In a recent post, Antonio Turiel proposed that the global peak of diesel fuel production was reached three years ago, in 2015. Turiel’s idea is especially interesting since it takes into account the fact that what we call “oil” is actually a wide variety of liquids of different characteristics. The current boom of the extraction of tight oil (known also as “shale oil”) in the United States has avoided, so far, the decline of the total volume of oil produced worldwide (“peak oil”).
Shale oil has changed a lot of things in the oil industry, but it couldn’t avoid the decline of conventional oil. That, in turn, had consequences: shale oil is light oil, not easily converted to the kind of fuel (diesel) which is the most important transportation fuel, nowadays.
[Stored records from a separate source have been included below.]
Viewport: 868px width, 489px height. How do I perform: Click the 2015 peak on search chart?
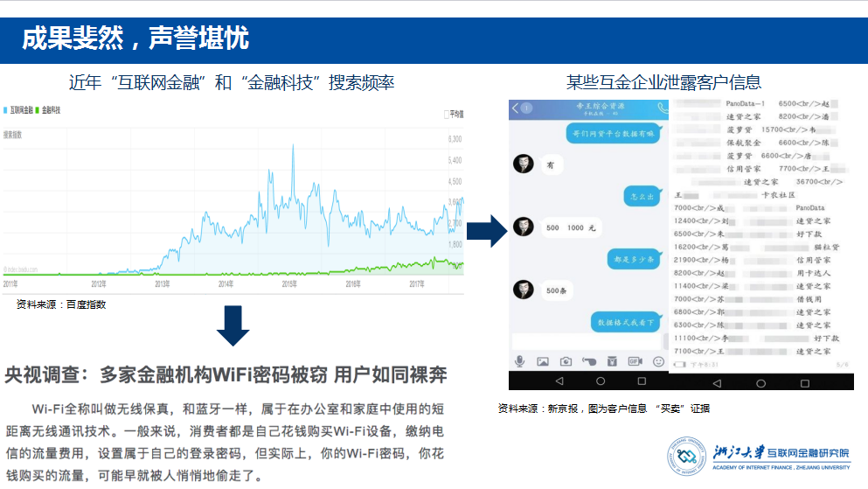[267, 171]
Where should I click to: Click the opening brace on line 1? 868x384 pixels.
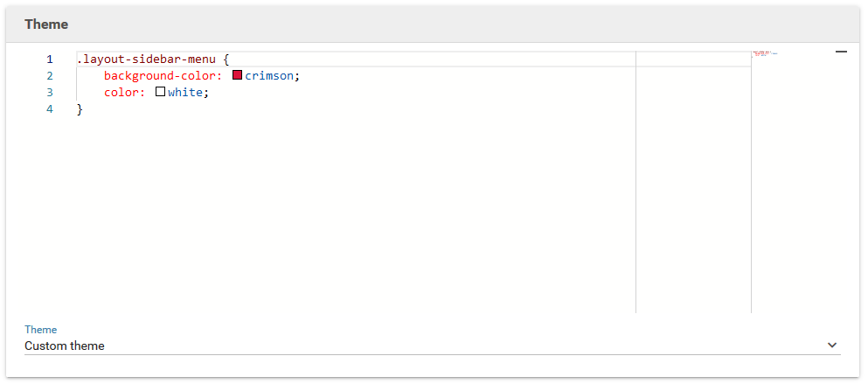pos(226,59)
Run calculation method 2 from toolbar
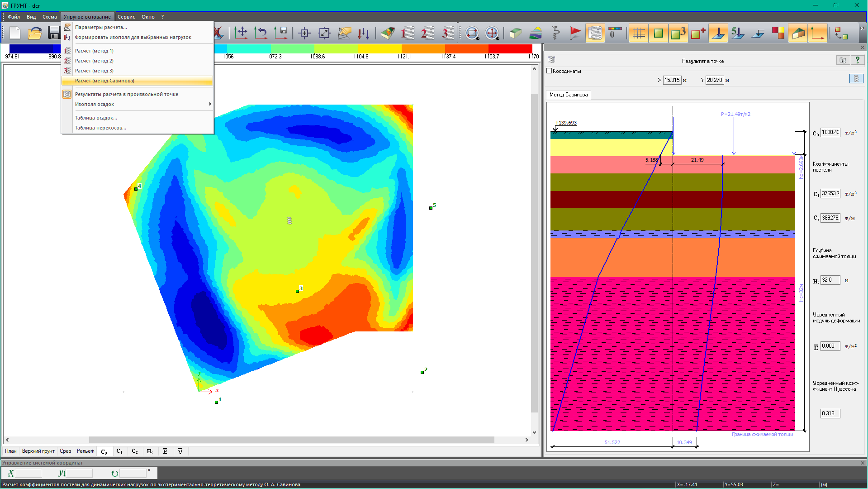Screen dimensions: 868x489 point(427,33)
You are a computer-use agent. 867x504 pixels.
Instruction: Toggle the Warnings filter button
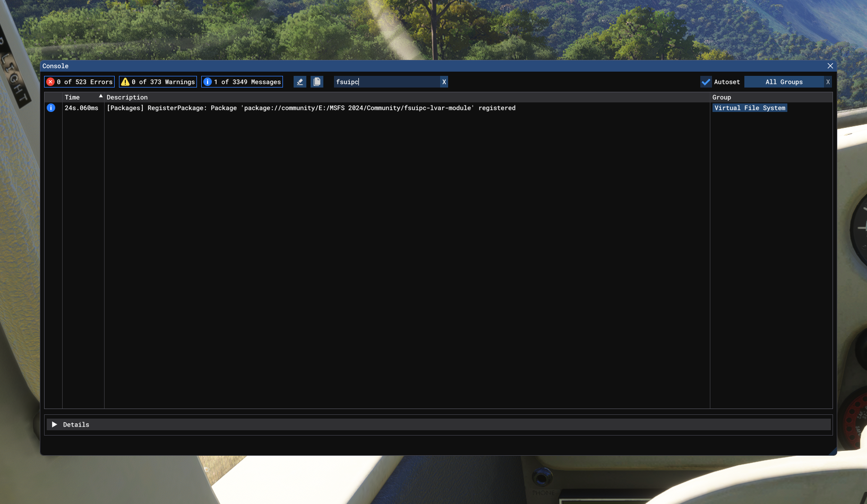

That seems to have forced the oil industry into converting more and more “heavy” oil into diesel fuel but, even so, diesel fuel is becoming gradually more scarce and more expensive, to the point that its production may have peaked in 2015. In addition, it has created a dearth of heavy oil, the fuel of choice for marine transportation. In short, the famed “peak oil” is arriving not all together, but piecemeal — affecting some kinds of fuels faster than others.
Turiel’s proposal has raised a considerable debate among the experts, with several of them challenging Turiel’s interpretation. Turiel himself and Gail Tverberg (of the “our finite world” blog) discussed the validity of the data and their meaning. Below, I reproduce the exchange with their kind permission. As you will see, the matter is complex and at the present stage it is not possible to arrive at a definitive conclusion. In my personal opinion, I would say that it is understandable that many of us are afraid of being criticized for having called wolf too early, but that it is nevertheless worth reporting one’s data and discuss them on the basis of what we know. Then, as attributed to John Maynard Keynes, “When I have new data, I modify my conclusions. What do you do, sir?”
I don’t know if you have noticed, but data by type of refined fuel is available from various standard sources of energy data. EIA data has a lot of detail data for the US; BP has regional data for a number of breakdowns. There are no doubt other sources for oil consumption by country. I think of JODI as voluntary data; it is not really clear (to me) which countries are in or out, for which periods.
The information you are showing in your recent post seems to show a fairly different pattern from what BP shows (Dist. means Distillates).
According to BP, Middle distillates consist of jet, heating kerosenes, gas and diesel oils (including marine bunkers).
Within Medium Distillates, there is a further breakdown for recent years, showing a category called diesel/gasoil separately from jet/kerosene. It shows a fairly similar pattern.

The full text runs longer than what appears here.